Repeat after me, “screenshots are NOT documentation”.
Neither are videos, looms, or animated GIFs.
Links to Google Docs or random websites, better, but not best.
The aforementioned media types are often confused with real, honest to glob, documentation.
When you’re asked to document something, you’re being asked to describe it. You’re being asked to explain it, to demystify the thought process that went into it.
When you throw a screenshot out into Notion (Wiki, Confluence, et cetera), you’re effectively defining a word WITH the word.
You’re showing the “what” and omitting the “how” and the “why”.
Not just that, all of these different media types, by their very nature, are not searchable. Regardless of the documentation tool you use, text searching is more than likely the lifeblood of the system.
Searching is how new folks on your team can discover things on their own.
If you’re just going to throw in a screenshot of a table, none of the data in the table will be discoverable. When things aren’t discoverable, the purpose of the documentation has been defeated.

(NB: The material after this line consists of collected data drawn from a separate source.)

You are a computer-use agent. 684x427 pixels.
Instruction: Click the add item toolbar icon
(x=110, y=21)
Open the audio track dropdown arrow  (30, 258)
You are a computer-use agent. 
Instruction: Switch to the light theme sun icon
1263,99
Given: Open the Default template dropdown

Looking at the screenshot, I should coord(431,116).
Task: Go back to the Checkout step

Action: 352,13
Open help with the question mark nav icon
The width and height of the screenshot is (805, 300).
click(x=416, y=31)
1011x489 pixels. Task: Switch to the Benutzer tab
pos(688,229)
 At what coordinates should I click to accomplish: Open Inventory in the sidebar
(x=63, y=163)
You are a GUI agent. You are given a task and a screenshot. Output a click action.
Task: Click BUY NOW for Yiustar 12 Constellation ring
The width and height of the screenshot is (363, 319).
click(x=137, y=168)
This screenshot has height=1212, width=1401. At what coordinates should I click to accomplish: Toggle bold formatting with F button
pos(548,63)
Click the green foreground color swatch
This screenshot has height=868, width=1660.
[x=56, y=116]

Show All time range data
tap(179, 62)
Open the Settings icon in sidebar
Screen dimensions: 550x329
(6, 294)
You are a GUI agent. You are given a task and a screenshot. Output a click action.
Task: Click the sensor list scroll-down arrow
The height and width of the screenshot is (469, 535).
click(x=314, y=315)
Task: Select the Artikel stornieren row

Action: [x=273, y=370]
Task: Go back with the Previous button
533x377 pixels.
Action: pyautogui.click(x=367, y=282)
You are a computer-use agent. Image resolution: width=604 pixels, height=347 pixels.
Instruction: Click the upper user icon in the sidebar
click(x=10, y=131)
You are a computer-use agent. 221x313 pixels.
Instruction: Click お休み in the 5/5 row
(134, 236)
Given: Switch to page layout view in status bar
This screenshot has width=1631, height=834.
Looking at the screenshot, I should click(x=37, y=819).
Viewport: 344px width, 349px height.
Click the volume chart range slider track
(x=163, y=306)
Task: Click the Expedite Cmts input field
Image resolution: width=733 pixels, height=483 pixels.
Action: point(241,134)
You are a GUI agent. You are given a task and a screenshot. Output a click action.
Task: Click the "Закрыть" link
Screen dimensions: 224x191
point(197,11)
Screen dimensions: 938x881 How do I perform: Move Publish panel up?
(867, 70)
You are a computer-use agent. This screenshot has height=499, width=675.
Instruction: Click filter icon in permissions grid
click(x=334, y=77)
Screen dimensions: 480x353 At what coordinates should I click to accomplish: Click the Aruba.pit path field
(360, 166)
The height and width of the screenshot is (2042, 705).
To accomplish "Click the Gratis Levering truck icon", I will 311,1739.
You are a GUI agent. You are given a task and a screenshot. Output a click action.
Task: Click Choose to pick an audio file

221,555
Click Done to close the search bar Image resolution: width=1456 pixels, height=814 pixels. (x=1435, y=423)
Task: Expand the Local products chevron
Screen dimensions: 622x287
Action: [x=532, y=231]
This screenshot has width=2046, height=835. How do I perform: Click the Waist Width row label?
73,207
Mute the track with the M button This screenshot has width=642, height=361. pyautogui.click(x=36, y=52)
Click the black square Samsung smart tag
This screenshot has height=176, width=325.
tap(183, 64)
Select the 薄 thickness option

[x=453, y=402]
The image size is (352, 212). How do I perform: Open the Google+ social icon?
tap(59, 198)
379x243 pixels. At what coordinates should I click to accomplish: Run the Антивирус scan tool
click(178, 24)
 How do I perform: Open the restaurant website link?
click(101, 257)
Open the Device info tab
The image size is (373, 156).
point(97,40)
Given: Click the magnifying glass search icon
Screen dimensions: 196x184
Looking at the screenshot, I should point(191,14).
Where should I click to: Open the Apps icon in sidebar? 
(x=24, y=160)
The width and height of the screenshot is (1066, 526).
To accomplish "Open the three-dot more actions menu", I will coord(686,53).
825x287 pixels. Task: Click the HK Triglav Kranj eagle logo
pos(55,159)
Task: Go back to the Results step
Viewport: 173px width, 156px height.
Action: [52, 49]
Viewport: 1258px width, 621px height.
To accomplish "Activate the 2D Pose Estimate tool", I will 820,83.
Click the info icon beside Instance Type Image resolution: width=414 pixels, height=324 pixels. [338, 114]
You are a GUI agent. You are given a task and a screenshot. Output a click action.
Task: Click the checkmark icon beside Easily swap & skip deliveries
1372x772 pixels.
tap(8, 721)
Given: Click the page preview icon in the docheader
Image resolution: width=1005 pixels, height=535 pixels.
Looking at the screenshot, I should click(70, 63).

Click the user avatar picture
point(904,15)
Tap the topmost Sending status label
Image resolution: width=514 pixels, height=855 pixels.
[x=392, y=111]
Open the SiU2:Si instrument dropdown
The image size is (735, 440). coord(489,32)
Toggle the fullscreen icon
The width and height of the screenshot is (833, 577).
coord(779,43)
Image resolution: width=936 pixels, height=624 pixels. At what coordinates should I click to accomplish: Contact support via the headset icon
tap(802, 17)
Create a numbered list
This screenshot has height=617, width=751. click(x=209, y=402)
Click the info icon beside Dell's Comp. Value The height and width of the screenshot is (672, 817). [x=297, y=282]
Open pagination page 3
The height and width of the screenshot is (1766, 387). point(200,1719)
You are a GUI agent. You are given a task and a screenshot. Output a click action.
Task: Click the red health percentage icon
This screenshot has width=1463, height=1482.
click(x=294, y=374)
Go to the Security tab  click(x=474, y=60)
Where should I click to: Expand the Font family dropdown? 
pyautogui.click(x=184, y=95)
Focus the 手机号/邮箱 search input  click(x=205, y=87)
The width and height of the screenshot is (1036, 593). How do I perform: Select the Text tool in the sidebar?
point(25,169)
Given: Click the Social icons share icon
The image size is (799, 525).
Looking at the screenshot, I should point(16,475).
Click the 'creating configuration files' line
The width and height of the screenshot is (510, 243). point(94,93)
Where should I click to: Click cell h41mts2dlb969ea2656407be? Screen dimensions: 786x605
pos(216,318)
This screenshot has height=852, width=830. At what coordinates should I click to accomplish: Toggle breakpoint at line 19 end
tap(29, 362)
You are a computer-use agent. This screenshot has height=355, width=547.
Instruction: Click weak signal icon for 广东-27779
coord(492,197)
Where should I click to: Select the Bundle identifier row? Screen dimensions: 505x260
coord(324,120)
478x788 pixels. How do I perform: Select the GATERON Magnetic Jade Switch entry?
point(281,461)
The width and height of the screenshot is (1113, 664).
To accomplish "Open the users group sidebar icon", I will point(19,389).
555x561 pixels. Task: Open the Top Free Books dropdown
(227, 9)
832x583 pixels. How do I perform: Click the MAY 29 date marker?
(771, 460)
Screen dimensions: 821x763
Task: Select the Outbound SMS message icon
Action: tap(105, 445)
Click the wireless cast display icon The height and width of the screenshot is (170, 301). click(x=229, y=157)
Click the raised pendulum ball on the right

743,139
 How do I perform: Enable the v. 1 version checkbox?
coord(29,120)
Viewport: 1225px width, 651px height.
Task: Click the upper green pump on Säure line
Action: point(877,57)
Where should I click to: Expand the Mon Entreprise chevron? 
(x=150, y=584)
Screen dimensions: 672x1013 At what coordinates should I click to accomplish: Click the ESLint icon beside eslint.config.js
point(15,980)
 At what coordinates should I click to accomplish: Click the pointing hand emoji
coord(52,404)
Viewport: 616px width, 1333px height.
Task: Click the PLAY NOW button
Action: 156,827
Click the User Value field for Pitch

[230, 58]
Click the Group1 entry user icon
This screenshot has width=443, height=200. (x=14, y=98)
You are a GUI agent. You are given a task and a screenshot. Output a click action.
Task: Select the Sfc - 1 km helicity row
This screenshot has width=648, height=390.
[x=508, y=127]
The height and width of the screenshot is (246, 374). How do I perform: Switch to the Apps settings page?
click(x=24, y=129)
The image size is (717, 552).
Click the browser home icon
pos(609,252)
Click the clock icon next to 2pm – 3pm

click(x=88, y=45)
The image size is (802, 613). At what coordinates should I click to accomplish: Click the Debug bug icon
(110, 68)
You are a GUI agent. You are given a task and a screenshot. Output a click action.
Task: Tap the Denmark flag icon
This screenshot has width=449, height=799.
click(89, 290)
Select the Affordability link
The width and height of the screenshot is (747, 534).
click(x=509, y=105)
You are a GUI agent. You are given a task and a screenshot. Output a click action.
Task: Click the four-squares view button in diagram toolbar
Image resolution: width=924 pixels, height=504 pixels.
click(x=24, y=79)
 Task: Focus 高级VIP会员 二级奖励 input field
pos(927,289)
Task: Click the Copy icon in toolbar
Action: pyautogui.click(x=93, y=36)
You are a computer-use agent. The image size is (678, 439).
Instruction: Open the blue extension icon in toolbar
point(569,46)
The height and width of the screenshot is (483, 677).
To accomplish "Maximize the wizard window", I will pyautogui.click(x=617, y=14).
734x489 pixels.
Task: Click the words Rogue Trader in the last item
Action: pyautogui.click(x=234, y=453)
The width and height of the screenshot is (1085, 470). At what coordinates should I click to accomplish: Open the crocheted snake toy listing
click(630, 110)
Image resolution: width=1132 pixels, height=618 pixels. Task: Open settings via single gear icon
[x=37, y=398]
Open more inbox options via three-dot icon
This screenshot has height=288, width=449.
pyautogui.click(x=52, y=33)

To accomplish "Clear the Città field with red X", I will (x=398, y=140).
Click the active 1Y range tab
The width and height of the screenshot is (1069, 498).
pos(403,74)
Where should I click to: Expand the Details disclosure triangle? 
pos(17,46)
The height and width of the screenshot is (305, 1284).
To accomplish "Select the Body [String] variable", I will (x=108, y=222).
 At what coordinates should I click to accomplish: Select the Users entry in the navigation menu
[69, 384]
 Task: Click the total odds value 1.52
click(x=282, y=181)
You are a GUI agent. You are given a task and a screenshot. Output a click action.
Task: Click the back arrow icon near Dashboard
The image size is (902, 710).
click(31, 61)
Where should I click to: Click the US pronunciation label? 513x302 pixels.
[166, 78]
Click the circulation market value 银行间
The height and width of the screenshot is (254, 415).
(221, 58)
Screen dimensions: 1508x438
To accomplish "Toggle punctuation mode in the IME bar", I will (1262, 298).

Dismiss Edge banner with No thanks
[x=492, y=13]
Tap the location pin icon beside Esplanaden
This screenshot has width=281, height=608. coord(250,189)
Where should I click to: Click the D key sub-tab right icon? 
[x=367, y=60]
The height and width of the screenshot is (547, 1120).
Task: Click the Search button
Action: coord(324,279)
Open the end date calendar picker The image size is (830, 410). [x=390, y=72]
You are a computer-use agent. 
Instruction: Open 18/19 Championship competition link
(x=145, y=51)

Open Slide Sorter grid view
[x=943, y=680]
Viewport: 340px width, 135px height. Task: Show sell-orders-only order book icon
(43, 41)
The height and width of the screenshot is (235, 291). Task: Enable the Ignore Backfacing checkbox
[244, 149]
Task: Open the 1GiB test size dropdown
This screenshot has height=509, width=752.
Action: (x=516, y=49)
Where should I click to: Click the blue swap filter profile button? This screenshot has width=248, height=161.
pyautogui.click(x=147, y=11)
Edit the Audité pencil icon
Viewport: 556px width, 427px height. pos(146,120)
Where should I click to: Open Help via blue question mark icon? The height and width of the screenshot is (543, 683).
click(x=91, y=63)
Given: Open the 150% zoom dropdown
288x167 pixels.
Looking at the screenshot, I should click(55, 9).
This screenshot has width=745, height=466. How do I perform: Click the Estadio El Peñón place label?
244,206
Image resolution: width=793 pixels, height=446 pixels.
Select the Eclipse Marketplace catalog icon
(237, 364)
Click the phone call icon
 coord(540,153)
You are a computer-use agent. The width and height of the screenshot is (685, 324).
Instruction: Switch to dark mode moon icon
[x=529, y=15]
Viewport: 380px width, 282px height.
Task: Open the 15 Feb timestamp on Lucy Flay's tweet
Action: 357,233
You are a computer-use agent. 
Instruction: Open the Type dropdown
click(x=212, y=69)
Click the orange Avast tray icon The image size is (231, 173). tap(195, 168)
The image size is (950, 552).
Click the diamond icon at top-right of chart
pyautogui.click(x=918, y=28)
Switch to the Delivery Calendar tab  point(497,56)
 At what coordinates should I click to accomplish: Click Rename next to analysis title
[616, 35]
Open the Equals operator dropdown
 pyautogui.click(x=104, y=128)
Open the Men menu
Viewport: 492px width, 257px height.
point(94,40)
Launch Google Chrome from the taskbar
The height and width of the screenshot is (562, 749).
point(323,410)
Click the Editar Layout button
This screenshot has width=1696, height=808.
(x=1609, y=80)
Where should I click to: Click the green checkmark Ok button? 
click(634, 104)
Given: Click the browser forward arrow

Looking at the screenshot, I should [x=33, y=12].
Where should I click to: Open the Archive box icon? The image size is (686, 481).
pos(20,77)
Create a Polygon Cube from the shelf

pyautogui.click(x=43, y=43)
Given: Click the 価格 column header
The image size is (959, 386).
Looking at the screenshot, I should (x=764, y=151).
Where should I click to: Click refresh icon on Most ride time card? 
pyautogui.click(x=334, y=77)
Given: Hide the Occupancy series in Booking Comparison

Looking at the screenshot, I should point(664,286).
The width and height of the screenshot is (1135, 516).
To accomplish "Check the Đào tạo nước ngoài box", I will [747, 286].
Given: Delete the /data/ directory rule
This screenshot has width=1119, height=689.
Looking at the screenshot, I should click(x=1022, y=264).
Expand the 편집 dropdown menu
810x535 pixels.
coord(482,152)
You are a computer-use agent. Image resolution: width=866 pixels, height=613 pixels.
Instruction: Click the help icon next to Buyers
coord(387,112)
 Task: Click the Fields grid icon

That’s not to say that documentation should lack screenshots, videos and the like. Quite the opposite. Those things should be utilized as a way to complement the words being used. They can, and should, be used demonstrably, but never in place of prose.
Sure, snapping a quick screenshot is quicker and easier. Sure, filming a loom video and rambling for 15 minutes covers up that you think you’re a horrible writer.
Guess what. Documentation doesn’t need to be the next great American novel. In fact, the best documentation is concise and straight to the point. Also, writing documentation makes you a better writer. Writing things out allows for you to do multiple iterations.
It gives you time to actually think through what you’re documenting.
More importantly, it allows for other people to jump in and make changes later on. For all intents and purposes screenshots are immutable. Either you have to track down the thing originally captured, or you need to fire up an image editing application to try to make a change.
The change history also takes a hit, since screenshots are just a cut and dry replacement for another screenshot. If the entirety of something appears changed, you need to re-read the entire article to try to figure out what changed.
With plain text, and a system that supports showing differences, you can hone in on the smaller subset of information that has changed, and be on your merry way.
Oh, and that excuse where you put the screenshot in because you’re planning to circle back to do a full write up later, nobody is buying that. That mythical “tomorrow” where you’ll knock out your entire backlog isn’t happening.
It’s simple really, stop making excuses and use your words. You’ll come out a better communicator, and your team’s documentation will improve immensely thanks to better searchability and discovery.